One I will refer to as exploration. This is the creative part and is mostly about a search for new ideas. The more ideas a designer finds, or the more that are considered, the better are the chances of finding a superior one. That just makes sense and it is what designers are trained to do. Non-designers sometimes consider ideas to be a free resource and in the public domain, so to speak, arriving as they seem to do out of the air, not realizing the combination of talent, skill and discipline that are required to be good at this.

The second component is decisiveness. Decisions are made as to what the design will be. The word Design is from the Latin Designare (to designate). So, you can see the connection. Design is ultimately about making a decision as to what will be done and how the designers’ intentions will be realized. They must prepare themselves for this task and this is by formulating a test, whether mental or physical, for evaluating their ideas. It either fits or it doesn’t, fulfilling the challenge, or not.
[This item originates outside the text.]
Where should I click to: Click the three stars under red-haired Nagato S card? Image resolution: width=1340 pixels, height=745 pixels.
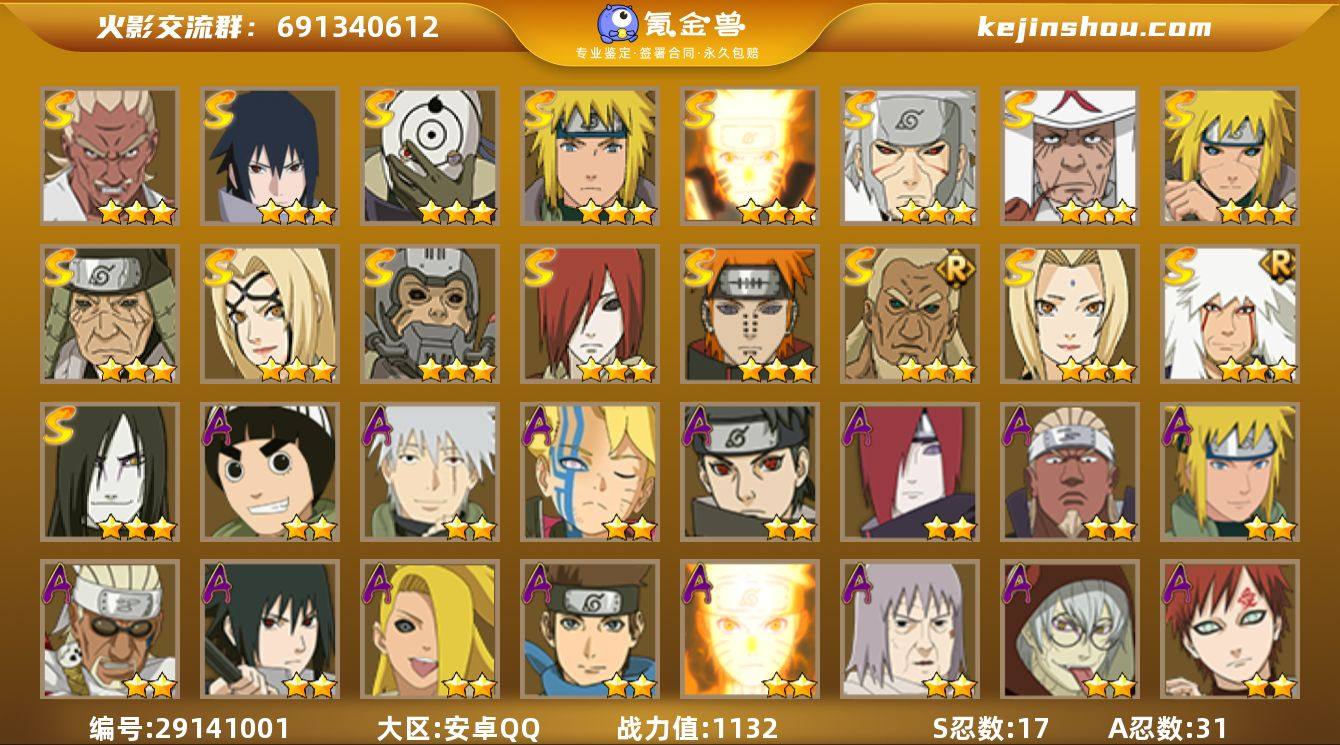coord(616,370)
This second part of the design process is quite unlike the first, in that it is restrictive, rather than free, and rational rather than reflexive. It is left brain versus right. It is sometimes critical to separate these activities, as the restrictive can prematurely constrain the creative. But sometimes these actions take place simultaneously, with new ideas being scrutinized as they appear and either rejected or retained. It may not matter to an experienced designer. But the consideration of many possibilities is usually still important.

What kind of people are designers? One description is that they are dreamers. They dream with the intention of making their dreams come true. Another description would be that they are progressive (seeking change), rather than conservative (avoiding it). One wouldn’t bother to dream up new versions or configurations, if there wasn’t the belief that improvements could be realized. The old may not be adequate for new conditions. This is a major part of why I consider designers to be valuable. They seek improvements. Leaving well enough alone isn’t how designers operate. That doesn’t mean that designers are always right and that their contributions are actual improvements. But sometimes they are and aren’t we better off as a result? Design is ultimately a service. People other than the designer are served. Their wellbeing is considered. They are presented with something new that may be beneficial. Their needs are being met.

The benefits may be financial, through new technologies, new materials, new processes, greater efficiencies and so on. They may be aesthetic, through more pleasing conformations, more evocative imagery, more harmonious presentation or even the choice of something refreshingly different. Another benefit is ease-of-use and this is now occupying more and more designers.

In our digital world, as things threaten to become more complex we must have the right tools to accommodate these changes. So, considering the user’s experience is a broad social benefit.

Design is a pervasive activity, and I’m pleased to see that it is increasingly understood and valued.

Paul Epp is a professor emeritus at OCAD University, and former chair of its Industrial Design department.